As more than a billion people around the world prepare to observe Ramadan, we want to share information about a collaborative project that builds upon Islamic traditions to promote more peaceful, inclusive societies.
In Lahore, Pakistan, we co-lead the Collaboration Against Violent Sectarianism program with Engage Pakistan and Critical Connections. The project builds upon the success of our earlier pilot with Critical Connections and Peace & Education Foundation in Islamabad. We are not only bringing people together across the Sunni-Shia divide (and differences within Sunni and Shia communities) but just as importantly, bringing religious leaders and secular human rights activists into dialogue.
In Pakistan, violent acts driven by intolerance among religious sects claim hundreds of lives in dozens of attacks each year. The pattern drives cycles of revenge, serves to strengthen violent extremism, and threatens regional stability.
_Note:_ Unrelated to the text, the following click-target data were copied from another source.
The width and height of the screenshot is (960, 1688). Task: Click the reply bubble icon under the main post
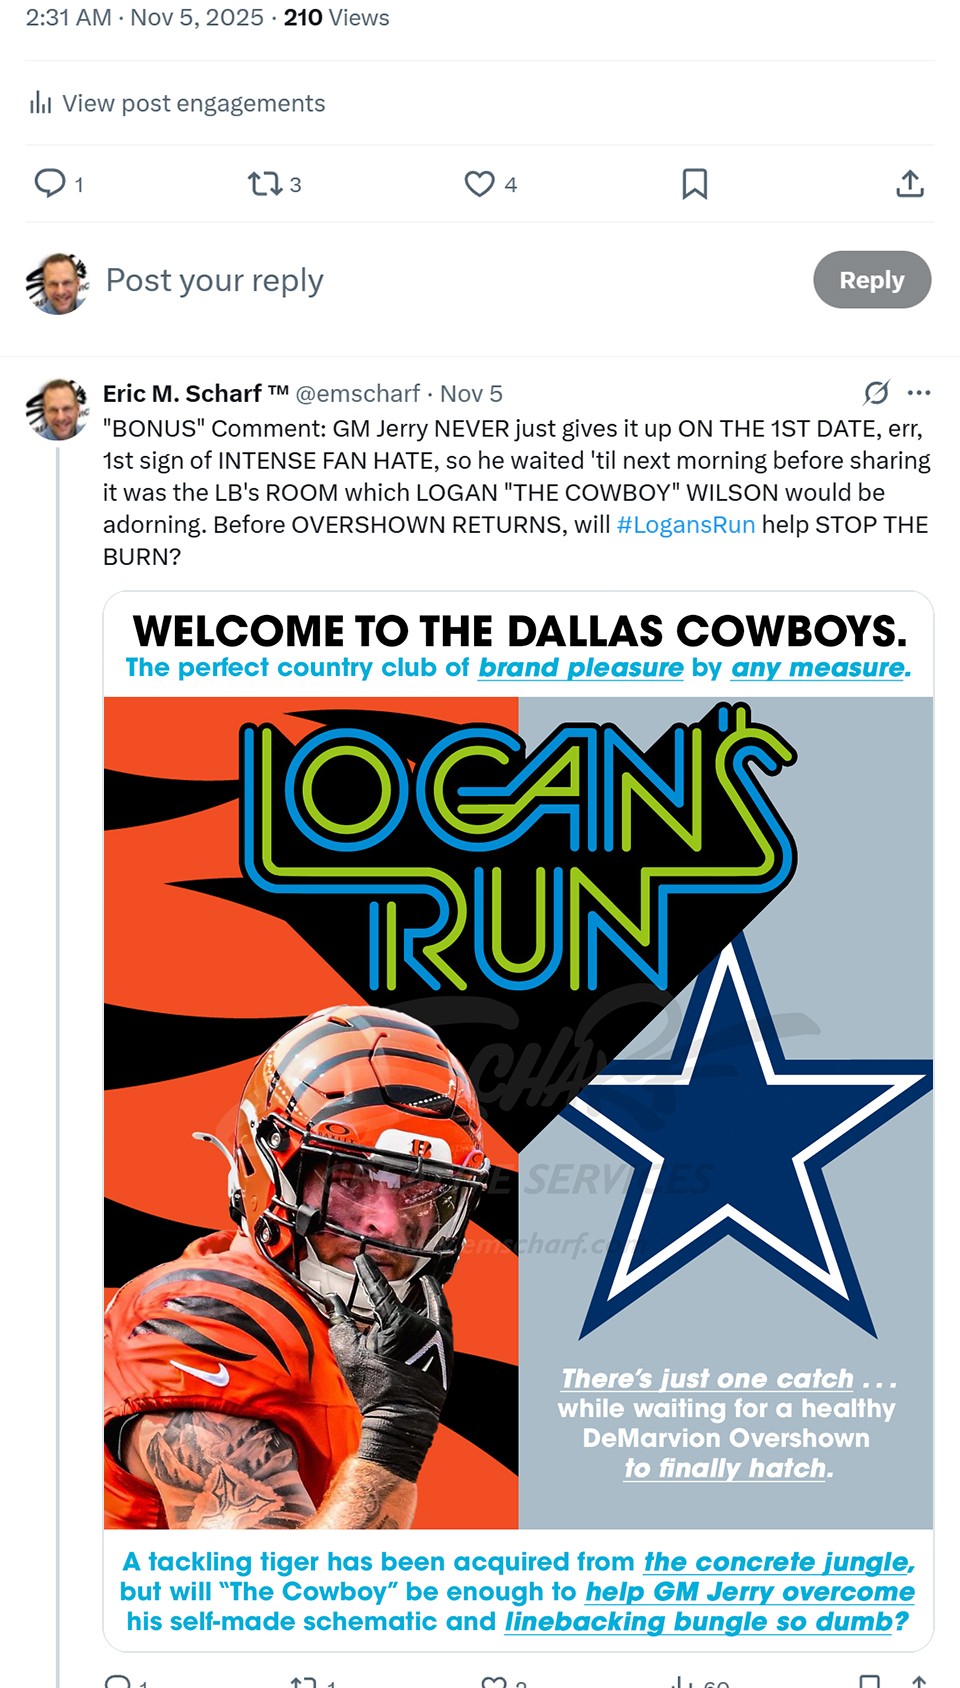point(50,183)
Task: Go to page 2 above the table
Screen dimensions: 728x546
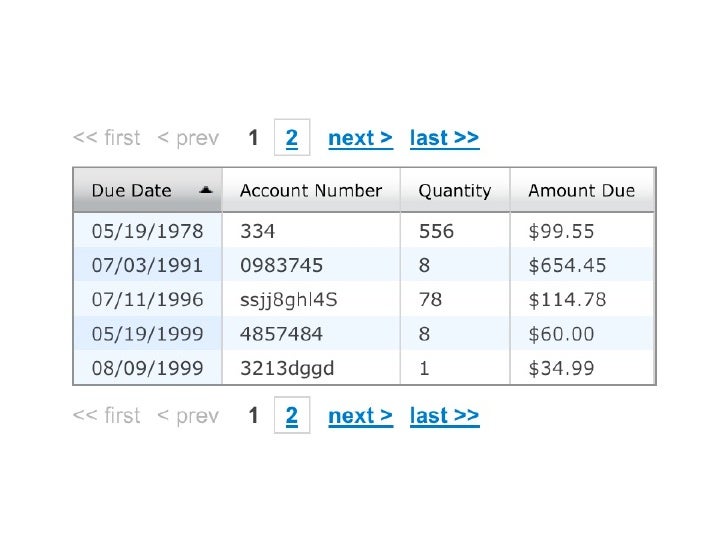Action: click(x=292, y=138)
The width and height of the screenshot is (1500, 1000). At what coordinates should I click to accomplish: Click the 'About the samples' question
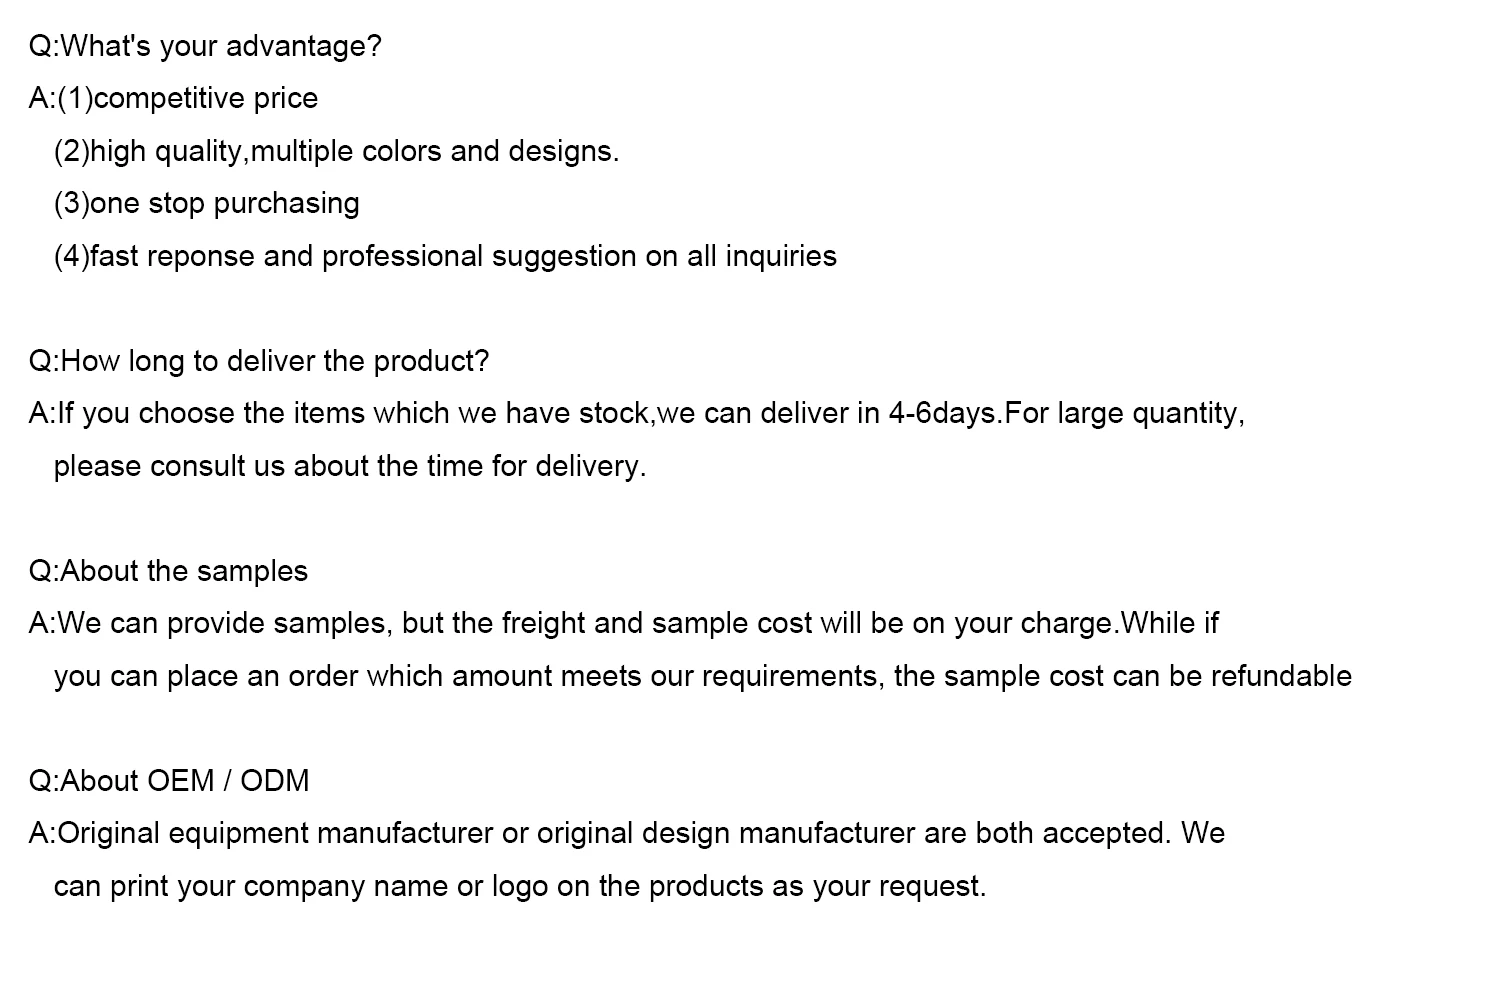[x=168, y=572]
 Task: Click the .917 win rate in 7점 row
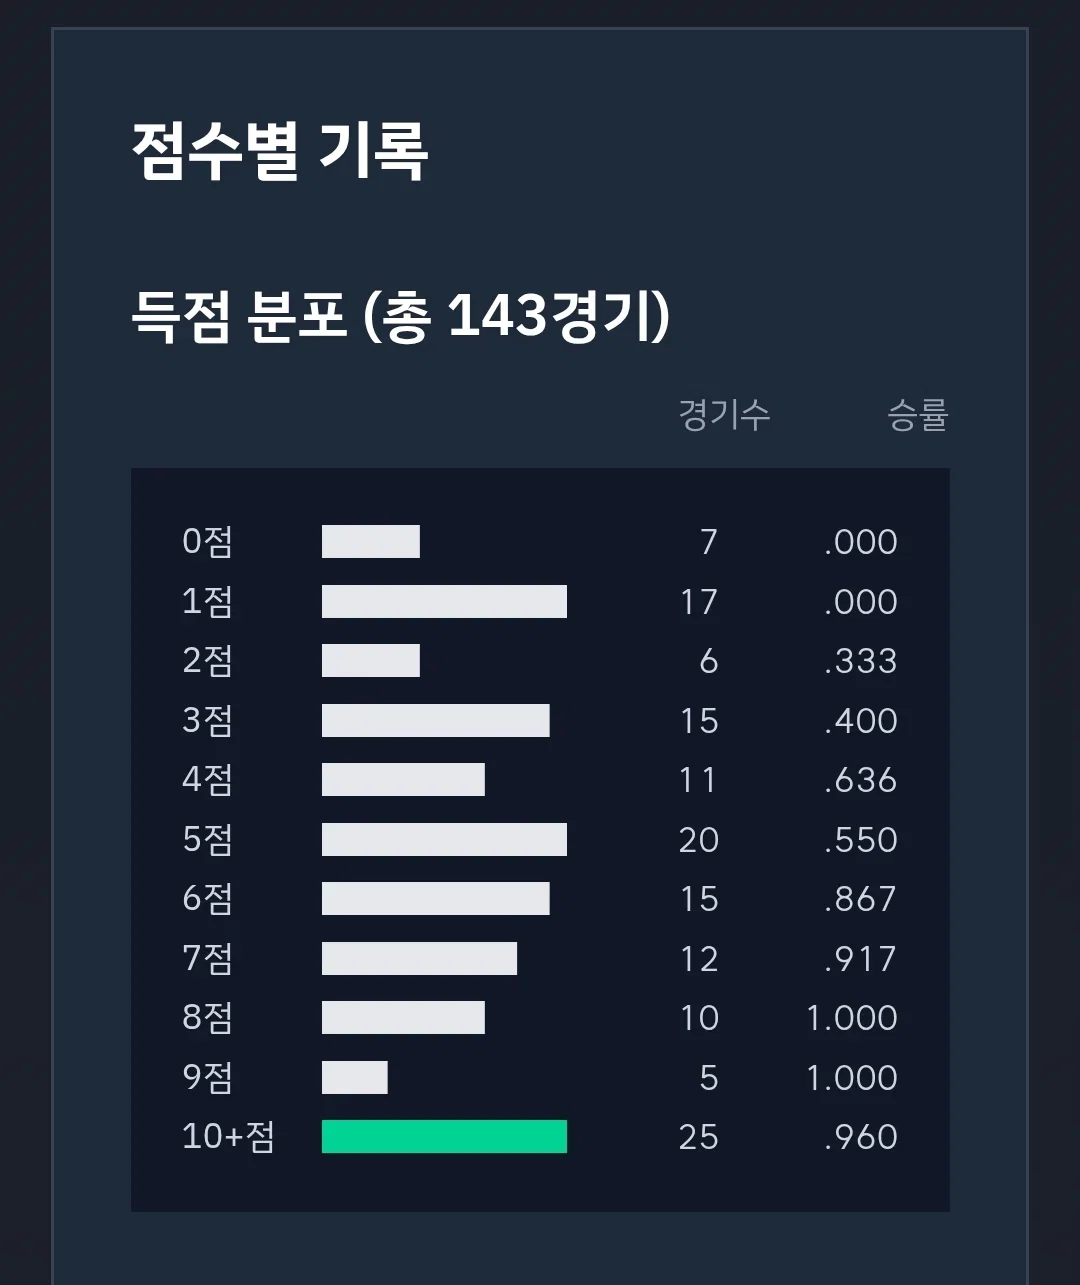pos(861,959)
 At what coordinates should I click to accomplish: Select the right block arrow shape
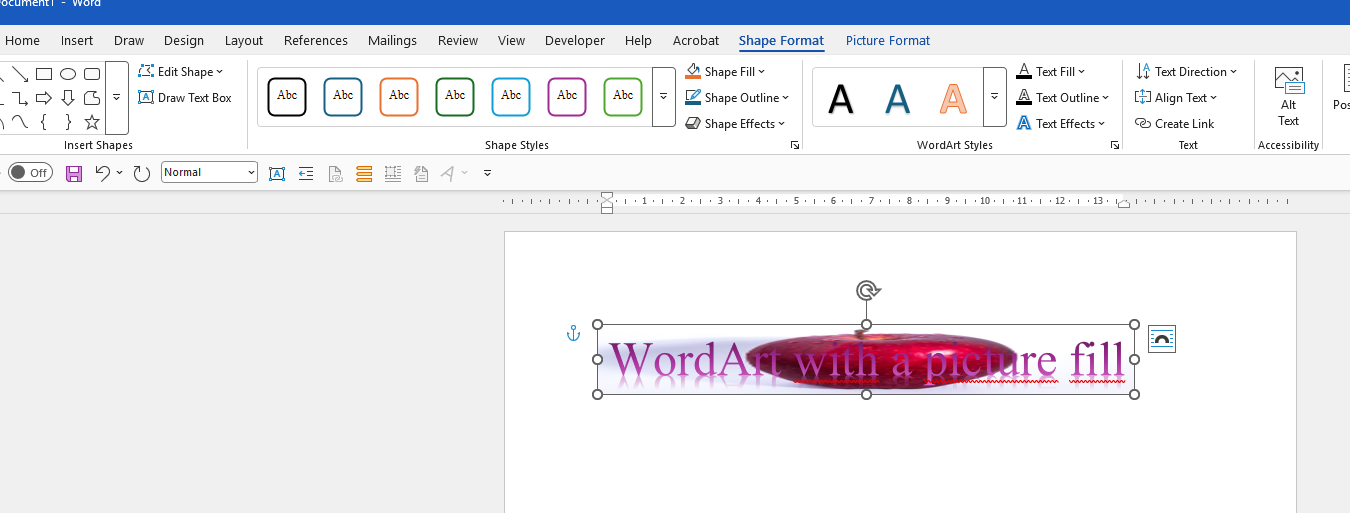[x=44, y=98]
The diverse participants in the Collaboration Against Violent Sectarianism program are actively working together on seed projects in and around Lahore. The projects include:
- An innovative e-health initiative to reach the often-persecuted Hazara Shia minority;
- A symposium series on intersect harmony in the volatile city of Multan;
- The creation and dissemination of compelling podcasts recounting the personal journeys of religious and community leaders toward tolerance; and
- Videos and infographics to educate Pakistanis about the strong tradition of intersect harmony in Islamic history.
Spotlight on the work of Arafat Mazhar
Director of Engage Pakistan, & Recipient of the 2017 Paula Green Peacebuilding Award
Arafat Mazhar, founder and director of Engage Pakistan and Shehri Pakistan, is the recipient of the 2017 Paula Green Peacebuilding Award. We present this award annually to highlight innovative approaches to conflict transformation that support marginalized and conflict-affected communities and reflect karuna, or compassion, as a core value.
Arafat Mazhar is perhaps best known for his public education efforts toward reforming Pakistan’s anti-blasphemy laws. The politics surrounding these laws have encouraged vigilante violence and persecution of religious minorities. Yet rather than play into existing conflicts among secular and religious groups, Arafat and his colleagues start new conversations. They highlight the ways in which various schools of Islamic legal thought have, throughout history, supported the ideal of a pluralistic society characterized by mercy.
Throughout these efforts, Arafat, Engage Pakistan, and Shehri Pakistan work to build a more just and equal Pakistan by bridging the information gap between “the privileged few and the underprivileged many.” They use short animated videos and other creative means to empower a more informed, critically engaged populace that is not so easily manipulated toward violence along the nation’s dividing lines.
We are grateful to the Ploughshares Fund for their support of the Collaboration Against Violent Sectarianism project.